彼は、信じられない様子で自分の手を見つめていた。
「藤堂、おまえ……この土壇場で、オレたちを裏切るつもりか?兄貴をあんな汚いやり方でなぶり殺しにした新選組の奴らに付くっていうのかよ!ああ!?」
その詰問に藤堂の肩が小さく揺れた。
だけど、やがて……
「…………ごめんな、三木。オレ、御陵衛士失格だ。伊東さんはすっげえ頭がいいし、時流を見る目も、人脈もあるし。あの人が言うことならきっと正しいんだろうと思って、今までついてきたけどーー」
一人、また一人と迫ってくる薩摩藩士を、藤堂は桜と背中を合わせながら次々と切り捨てていく。

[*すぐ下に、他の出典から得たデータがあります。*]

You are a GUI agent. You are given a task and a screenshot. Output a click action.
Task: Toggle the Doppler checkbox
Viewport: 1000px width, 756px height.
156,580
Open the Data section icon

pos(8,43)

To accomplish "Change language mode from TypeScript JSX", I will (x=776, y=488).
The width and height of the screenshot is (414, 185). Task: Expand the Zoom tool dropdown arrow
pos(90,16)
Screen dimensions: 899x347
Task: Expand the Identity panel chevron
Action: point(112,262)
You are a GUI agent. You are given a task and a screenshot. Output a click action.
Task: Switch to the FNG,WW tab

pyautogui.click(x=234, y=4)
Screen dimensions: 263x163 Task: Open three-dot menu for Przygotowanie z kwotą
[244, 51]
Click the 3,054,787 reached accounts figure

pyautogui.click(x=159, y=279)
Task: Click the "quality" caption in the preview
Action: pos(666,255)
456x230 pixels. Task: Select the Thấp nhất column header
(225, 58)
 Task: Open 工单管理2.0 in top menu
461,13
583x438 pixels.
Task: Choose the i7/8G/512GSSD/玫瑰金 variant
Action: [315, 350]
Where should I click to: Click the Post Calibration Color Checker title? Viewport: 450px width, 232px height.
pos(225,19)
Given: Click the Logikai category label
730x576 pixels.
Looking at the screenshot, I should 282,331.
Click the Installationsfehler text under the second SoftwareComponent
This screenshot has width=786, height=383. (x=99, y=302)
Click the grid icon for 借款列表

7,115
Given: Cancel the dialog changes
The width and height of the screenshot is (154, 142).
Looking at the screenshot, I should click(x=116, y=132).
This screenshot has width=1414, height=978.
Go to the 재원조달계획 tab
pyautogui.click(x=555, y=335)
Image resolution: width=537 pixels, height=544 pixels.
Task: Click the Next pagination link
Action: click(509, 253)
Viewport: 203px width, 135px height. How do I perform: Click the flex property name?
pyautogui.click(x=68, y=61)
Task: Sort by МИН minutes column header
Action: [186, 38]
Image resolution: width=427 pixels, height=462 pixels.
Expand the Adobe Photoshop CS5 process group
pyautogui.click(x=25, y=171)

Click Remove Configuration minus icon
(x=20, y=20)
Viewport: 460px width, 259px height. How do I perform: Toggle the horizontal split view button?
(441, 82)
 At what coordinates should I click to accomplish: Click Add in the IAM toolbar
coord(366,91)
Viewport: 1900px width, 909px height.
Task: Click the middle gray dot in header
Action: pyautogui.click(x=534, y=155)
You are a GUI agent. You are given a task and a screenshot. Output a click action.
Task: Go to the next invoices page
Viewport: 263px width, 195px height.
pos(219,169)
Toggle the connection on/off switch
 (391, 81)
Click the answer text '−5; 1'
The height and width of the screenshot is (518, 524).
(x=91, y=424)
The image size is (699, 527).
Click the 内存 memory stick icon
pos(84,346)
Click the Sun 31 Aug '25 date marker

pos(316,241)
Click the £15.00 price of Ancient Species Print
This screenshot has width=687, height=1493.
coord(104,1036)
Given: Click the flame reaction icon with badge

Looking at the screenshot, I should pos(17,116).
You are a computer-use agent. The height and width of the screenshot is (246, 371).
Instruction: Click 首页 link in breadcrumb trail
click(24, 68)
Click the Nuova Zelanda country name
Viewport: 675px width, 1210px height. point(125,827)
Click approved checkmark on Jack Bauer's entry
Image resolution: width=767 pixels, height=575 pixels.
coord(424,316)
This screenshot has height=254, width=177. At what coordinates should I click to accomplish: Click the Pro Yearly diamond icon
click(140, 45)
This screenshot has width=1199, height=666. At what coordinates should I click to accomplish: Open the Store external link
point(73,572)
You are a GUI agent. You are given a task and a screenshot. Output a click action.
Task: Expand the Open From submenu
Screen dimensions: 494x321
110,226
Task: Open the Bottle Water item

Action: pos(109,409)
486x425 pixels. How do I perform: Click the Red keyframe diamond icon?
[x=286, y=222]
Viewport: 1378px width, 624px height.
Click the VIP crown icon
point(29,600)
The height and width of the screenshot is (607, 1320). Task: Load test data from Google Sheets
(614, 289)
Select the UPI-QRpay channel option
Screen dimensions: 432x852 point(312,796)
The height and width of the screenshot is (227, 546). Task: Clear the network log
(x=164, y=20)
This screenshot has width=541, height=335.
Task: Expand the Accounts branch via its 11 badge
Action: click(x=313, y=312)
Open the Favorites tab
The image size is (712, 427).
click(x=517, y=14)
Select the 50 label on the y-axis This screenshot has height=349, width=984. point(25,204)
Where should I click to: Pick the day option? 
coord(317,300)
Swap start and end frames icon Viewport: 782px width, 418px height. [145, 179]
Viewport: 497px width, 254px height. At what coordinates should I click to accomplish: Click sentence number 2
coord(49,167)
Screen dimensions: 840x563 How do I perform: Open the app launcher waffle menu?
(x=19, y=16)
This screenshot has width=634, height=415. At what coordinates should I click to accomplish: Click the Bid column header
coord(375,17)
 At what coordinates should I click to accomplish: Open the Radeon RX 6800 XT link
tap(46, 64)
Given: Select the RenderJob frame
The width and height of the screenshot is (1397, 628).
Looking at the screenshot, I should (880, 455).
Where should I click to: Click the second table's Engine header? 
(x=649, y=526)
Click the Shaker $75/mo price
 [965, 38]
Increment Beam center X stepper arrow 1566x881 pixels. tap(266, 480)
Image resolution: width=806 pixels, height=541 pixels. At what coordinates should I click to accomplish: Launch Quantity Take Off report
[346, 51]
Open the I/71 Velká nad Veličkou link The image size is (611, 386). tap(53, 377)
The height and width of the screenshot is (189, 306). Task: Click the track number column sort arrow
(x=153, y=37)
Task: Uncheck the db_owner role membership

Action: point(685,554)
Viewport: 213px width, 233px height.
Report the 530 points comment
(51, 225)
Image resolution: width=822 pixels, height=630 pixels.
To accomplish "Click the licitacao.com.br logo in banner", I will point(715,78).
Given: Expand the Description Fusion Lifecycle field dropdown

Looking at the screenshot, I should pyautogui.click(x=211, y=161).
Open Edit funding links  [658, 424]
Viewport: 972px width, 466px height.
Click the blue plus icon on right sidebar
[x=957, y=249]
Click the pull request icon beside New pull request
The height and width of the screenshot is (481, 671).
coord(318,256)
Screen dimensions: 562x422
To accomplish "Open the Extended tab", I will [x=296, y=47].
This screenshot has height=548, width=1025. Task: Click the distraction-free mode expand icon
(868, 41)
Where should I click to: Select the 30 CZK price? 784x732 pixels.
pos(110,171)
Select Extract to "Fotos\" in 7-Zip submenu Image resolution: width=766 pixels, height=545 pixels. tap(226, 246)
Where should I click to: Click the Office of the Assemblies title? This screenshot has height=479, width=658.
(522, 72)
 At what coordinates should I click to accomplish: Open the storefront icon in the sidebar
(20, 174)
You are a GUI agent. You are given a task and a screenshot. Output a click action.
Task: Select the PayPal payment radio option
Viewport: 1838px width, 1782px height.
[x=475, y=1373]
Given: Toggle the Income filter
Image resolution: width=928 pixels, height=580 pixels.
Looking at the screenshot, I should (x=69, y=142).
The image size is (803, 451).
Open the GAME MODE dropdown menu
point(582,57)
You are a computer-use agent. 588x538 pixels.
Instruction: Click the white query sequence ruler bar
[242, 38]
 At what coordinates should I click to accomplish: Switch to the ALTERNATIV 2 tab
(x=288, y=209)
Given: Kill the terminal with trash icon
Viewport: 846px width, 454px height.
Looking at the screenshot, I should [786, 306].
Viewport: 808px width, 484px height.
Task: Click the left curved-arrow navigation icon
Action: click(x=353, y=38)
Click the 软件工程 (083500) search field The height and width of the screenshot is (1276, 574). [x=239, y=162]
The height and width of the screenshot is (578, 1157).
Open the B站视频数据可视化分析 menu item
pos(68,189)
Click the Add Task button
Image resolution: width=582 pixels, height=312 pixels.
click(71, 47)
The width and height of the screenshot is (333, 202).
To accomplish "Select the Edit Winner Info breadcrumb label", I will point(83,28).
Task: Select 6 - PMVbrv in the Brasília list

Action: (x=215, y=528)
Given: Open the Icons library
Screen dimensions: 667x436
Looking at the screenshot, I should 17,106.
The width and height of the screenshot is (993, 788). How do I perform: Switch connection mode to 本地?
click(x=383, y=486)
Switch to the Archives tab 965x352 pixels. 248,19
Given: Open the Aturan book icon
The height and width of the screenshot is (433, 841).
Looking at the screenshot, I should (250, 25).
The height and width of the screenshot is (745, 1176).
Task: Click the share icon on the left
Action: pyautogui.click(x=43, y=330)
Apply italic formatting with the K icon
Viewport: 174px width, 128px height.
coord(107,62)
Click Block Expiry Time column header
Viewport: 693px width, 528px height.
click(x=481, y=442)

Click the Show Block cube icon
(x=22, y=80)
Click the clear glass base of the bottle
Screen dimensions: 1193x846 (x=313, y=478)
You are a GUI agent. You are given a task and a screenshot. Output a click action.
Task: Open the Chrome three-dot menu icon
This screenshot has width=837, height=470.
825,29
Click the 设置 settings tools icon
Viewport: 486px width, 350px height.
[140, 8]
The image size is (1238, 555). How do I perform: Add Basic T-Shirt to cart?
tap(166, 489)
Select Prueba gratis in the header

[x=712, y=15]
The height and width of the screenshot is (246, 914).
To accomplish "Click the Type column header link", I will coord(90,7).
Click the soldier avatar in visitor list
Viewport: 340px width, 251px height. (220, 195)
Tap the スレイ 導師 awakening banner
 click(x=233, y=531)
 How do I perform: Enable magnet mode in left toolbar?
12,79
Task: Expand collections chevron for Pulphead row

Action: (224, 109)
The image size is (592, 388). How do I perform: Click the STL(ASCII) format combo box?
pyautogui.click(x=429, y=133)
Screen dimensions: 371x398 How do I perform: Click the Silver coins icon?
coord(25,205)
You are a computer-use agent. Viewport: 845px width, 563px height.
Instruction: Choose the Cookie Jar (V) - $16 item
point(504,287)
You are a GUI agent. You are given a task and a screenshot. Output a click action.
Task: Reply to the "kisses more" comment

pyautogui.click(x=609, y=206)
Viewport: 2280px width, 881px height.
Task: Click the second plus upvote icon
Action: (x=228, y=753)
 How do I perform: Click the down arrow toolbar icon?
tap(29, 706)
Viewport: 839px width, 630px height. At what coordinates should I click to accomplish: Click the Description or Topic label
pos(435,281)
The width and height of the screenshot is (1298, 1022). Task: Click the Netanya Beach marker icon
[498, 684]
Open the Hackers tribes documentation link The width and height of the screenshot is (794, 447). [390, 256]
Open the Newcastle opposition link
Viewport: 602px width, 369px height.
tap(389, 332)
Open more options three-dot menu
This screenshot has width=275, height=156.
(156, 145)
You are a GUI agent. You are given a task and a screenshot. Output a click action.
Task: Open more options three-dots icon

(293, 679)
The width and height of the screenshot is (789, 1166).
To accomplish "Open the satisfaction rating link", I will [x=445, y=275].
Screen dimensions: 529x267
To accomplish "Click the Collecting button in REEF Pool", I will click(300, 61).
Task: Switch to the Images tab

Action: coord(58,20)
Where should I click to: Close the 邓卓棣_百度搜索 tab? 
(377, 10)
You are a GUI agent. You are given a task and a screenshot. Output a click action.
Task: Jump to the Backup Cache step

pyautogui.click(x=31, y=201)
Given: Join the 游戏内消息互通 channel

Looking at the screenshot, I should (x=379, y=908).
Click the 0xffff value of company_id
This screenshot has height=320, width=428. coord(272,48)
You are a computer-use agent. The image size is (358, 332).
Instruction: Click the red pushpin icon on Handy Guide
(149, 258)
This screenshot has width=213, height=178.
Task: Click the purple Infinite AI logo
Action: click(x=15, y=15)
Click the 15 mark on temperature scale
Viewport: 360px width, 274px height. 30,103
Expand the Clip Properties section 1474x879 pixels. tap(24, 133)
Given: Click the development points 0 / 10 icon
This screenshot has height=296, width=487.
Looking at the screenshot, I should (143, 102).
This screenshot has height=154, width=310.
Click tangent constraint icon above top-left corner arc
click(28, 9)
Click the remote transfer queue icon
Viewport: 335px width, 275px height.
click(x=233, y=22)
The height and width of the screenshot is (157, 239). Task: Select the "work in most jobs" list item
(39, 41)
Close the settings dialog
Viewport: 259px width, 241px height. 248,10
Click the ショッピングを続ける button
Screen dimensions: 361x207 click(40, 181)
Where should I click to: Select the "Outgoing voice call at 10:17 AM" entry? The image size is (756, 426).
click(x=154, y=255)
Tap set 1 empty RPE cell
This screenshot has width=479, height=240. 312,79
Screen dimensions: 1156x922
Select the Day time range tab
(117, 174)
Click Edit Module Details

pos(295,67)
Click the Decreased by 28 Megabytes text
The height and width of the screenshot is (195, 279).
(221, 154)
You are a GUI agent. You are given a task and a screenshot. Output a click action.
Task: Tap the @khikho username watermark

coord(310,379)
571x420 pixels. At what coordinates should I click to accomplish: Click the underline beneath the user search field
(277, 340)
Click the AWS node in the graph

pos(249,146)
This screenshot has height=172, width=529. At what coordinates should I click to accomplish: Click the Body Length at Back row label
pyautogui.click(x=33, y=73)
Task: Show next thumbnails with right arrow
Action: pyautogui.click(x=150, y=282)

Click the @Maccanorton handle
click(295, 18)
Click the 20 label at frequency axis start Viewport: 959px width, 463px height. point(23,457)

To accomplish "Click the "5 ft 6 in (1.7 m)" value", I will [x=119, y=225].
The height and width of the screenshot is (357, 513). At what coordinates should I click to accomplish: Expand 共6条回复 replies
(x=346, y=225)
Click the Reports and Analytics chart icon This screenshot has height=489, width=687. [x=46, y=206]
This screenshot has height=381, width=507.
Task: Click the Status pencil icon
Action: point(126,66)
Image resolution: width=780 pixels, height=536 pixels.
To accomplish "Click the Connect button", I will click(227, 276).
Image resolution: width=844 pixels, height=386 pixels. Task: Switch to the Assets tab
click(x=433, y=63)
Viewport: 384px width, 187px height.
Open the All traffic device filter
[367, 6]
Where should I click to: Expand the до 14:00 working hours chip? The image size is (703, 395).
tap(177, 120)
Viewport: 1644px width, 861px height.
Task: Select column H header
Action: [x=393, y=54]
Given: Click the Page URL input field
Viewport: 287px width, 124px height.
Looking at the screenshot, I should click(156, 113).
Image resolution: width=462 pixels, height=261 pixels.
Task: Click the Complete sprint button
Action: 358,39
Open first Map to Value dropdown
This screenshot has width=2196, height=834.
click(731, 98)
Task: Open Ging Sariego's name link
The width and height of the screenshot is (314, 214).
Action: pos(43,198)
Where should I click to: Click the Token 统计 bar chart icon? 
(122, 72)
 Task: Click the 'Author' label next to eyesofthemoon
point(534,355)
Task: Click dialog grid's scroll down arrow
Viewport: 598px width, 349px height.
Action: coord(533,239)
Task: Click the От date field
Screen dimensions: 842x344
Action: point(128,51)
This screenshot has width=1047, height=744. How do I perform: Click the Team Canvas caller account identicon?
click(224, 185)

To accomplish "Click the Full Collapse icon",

「だけどーー、今は、思想なんてどうでもいい!佐幕派も、尊王派も、関係ねえ!相手が誰だろうが、鬼だろうが、関係ねえ!」
そう叫んだあと、藤堂はチラリと桜を見た。
まだ少しぎこちないけれど、その晴れやかな笑顔は紛れもなくいつもの藤堂で、桜も微笑んだ。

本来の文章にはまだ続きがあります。